Data to use:

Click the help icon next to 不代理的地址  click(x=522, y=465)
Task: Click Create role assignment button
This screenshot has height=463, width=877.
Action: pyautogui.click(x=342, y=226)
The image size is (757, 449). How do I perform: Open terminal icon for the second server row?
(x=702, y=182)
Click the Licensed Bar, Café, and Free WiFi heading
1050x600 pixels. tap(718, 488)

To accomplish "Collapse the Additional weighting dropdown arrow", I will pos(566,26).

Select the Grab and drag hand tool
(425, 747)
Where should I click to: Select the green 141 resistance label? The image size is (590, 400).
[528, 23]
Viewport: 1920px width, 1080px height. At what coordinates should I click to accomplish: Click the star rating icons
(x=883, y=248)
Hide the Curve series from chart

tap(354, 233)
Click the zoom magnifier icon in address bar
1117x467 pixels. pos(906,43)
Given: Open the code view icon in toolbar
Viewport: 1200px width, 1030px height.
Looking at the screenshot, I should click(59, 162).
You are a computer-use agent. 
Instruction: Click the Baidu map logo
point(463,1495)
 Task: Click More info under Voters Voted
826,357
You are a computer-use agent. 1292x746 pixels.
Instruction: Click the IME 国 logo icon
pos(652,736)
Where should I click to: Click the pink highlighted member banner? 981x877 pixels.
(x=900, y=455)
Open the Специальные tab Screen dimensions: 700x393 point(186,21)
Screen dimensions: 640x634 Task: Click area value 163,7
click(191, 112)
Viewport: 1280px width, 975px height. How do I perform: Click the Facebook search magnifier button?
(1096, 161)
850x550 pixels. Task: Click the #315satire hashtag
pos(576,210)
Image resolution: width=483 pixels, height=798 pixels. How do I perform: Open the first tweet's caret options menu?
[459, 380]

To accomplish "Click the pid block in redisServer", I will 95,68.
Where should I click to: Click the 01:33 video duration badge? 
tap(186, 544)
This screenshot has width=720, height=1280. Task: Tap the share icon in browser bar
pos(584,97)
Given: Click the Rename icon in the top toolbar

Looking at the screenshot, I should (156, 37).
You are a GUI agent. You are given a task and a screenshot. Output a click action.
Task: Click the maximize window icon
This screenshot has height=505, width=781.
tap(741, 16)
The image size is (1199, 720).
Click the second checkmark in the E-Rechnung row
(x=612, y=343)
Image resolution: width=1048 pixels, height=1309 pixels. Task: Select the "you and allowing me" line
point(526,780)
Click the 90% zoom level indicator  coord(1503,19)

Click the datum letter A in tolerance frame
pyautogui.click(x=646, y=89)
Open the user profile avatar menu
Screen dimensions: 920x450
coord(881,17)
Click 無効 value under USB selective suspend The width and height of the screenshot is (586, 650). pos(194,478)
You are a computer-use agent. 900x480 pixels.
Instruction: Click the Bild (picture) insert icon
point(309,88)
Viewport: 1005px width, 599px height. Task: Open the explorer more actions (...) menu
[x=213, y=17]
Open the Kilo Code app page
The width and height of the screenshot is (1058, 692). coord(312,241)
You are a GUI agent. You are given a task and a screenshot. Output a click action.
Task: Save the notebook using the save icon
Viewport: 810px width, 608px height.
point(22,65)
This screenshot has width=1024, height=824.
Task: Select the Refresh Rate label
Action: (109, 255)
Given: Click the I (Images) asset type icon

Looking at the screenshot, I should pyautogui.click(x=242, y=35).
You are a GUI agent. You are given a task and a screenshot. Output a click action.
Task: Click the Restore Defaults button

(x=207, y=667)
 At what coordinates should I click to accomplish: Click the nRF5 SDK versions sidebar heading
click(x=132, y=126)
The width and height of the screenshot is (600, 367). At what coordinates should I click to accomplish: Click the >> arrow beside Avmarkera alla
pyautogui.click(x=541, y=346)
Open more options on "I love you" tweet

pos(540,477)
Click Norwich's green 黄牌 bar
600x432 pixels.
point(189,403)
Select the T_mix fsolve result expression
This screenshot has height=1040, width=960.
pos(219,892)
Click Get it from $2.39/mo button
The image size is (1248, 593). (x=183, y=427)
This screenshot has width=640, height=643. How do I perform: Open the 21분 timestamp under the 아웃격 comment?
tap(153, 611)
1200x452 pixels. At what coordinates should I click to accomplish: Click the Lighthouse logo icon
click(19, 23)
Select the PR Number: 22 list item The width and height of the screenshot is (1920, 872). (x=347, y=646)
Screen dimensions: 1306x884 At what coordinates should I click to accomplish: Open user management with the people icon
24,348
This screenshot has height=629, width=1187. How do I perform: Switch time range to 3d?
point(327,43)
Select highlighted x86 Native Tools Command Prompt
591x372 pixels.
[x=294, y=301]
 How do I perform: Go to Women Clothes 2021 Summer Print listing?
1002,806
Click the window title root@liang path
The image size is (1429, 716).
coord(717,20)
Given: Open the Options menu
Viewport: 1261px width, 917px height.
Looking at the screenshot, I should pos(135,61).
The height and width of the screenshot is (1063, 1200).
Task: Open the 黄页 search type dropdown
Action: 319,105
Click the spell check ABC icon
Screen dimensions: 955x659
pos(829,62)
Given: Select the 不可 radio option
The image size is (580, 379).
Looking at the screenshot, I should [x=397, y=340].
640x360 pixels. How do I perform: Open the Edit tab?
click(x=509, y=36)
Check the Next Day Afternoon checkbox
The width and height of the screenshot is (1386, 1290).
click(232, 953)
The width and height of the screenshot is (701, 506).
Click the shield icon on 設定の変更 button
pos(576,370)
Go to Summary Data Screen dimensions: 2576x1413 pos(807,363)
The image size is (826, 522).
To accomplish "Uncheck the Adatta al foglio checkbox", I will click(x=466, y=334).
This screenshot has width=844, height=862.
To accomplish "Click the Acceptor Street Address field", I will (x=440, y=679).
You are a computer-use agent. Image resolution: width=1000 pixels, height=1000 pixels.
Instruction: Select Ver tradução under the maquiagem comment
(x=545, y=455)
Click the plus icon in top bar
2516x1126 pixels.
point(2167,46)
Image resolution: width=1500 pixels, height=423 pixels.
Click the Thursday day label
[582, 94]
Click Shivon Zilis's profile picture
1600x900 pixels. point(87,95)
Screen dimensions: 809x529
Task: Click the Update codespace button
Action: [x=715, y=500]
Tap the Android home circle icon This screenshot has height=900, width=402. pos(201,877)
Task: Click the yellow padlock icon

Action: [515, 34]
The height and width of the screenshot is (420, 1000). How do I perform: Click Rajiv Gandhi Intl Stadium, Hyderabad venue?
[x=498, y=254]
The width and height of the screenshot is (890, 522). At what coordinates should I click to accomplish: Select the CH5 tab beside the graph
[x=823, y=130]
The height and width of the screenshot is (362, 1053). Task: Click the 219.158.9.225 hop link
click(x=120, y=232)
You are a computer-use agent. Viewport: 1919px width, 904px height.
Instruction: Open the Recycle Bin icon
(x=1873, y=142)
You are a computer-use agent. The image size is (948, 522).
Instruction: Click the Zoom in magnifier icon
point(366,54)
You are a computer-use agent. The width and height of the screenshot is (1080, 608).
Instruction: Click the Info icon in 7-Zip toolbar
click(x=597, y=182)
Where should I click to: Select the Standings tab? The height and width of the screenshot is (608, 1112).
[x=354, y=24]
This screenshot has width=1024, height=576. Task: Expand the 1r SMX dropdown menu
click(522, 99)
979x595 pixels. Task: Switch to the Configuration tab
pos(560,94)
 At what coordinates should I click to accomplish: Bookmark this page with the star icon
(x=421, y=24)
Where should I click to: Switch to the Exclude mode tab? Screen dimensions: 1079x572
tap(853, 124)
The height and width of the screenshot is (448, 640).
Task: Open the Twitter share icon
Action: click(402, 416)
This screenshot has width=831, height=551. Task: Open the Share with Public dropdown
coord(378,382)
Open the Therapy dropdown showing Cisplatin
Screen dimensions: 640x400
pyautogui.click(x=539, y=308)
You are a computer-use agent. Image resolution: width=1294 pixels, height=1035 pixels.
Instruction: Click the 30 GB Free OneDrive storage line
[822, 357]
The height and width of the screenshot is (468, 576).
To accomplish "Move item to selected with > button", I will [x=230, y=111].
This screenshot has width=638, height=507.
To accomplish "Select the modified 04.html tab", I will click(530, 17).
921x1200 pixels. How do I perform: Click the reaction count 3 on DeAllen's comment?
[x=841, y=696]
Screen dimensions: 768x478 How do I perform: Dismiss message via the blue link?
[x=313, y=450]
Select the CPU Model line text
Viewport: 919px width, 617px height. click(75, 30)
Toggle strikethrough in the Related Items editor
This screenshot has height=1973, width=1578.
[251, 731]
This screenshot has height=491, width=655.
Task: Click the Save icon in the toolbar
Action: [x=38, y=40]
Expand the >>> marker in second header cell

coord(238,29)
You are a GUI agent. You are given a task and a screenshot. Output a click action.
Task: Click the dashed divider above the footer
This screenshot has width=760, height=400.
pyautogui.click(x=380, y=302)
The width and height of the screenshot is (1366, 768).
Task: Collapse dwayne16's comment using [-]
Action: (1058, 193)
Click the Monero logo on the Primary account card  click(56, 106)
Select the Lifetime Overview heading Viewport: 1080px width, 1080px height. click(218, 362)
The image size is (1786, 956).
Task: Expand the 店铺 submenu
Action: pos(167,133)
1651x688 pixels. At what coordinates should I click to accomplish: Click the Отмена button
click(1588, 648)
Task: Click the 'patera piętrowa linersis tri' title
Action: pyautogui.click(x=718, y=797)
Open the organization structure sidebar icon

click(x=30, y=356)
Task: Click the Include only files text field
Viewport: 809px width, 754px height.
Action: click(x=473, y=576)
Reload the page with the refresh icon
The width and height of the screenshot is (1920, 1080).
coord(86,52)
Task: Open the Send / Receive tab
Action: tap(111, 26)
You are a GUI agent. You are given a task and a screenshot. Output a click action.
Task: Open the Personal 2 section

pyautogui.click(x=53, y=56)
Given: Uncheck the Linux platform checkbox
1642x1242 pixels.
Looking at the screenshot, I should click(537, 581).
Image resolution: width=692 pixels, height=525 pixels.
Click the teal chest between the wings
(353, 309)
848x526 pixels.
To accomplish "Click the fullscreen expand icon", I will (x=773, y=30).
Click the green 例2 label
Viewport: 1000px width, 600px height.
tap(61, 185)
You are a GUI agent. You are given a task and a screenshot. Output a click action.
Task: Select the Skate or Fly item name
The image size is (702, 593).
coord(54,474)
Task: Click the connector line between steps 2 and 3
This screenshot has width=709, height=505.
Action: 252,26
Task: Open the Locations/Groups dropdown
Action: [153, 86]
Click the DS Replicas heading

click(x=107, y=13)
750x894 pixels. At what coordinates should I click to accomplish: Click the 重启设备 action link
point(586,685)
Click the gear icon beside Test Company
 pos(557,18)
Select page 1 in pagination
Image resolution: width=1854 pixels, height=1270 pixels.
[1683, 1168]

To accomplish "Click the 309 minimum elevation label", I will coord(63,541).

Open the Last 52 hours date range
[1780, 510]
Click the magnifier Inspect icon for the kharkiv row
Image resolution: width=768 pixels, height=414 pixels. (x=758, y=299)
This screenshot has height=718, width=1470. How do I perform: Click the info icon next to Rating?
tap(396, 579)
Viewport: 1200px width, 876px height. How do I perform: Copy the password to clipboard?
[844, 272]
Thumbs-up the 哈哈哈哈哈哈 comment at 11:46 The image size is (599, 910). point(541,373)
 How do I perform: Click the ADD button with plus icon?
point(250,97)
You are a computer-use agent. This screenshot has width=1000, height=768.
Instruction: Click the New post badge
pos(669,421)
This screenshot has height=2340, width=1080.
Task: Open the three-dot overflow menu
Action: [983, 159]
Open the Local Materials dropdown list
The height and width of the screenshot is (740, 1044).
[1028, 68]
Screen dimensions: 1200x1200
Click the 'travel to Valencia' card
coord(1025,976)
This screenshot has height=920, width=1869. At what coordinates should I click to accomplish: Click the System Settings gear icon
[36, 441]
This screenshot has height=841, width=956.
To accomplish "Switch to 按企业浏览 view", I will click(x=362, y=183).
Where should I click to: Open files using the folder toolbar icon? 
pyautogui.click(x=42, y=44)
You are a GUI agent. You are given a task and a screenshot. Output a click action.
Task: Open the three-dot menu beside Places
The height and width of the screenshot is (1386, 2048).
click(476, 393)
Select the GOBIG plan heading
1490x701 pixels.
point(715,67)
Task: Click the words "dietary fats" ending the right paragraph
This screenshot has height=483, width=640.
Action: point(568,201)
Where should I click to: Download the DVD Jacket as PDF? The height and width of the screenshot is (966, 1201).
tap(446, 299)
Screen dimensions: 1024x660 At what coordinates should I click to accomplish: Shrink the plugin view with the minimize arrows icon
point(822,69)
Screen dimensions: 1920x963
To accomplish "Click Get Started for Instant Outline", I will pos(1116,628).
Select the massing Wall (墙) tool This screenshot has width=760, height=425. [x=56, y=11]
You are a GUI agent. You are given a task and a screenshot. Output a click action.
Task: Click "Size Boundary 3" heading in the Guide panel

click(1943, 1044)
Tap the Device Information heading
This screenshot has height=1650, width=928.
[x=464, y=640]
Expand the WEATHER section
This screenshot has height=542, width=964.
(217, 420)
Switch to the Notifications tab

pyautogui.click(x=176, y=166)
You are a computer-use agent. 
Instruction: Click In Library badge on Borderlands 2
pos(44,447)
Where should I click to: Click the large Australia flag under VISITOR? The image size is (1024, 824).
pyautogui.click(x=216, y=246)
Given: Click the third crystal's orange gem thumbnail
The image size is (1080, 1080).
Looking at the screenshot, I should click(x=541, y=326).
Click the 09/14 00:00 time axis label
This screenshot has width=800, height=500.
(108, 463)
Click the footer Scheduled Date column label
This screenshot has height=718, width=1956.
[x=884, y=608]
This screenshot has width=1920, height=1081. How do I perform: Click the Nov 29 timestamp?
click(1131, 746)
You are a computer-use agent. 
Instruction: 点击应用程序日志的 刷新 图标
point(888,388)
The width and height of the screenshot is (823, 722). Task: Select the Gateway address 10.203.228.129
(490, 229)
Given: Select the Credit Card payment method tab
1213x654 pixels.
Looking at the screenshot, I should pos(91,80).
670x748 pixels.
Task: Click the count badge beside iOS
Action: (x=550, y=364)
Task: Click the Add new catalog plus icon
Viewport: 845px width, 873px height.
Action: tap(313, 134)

Work item:
In the records above, some lines may contain the word "checkbox"; copy every one of them.

Task result:
Check the Next Day Afternoon checkbox
To accomplish "Uncheck the Adatta al foglio checkbox", I will click(x=466, y=334).
Given: Uncheck the Linux platform checkbox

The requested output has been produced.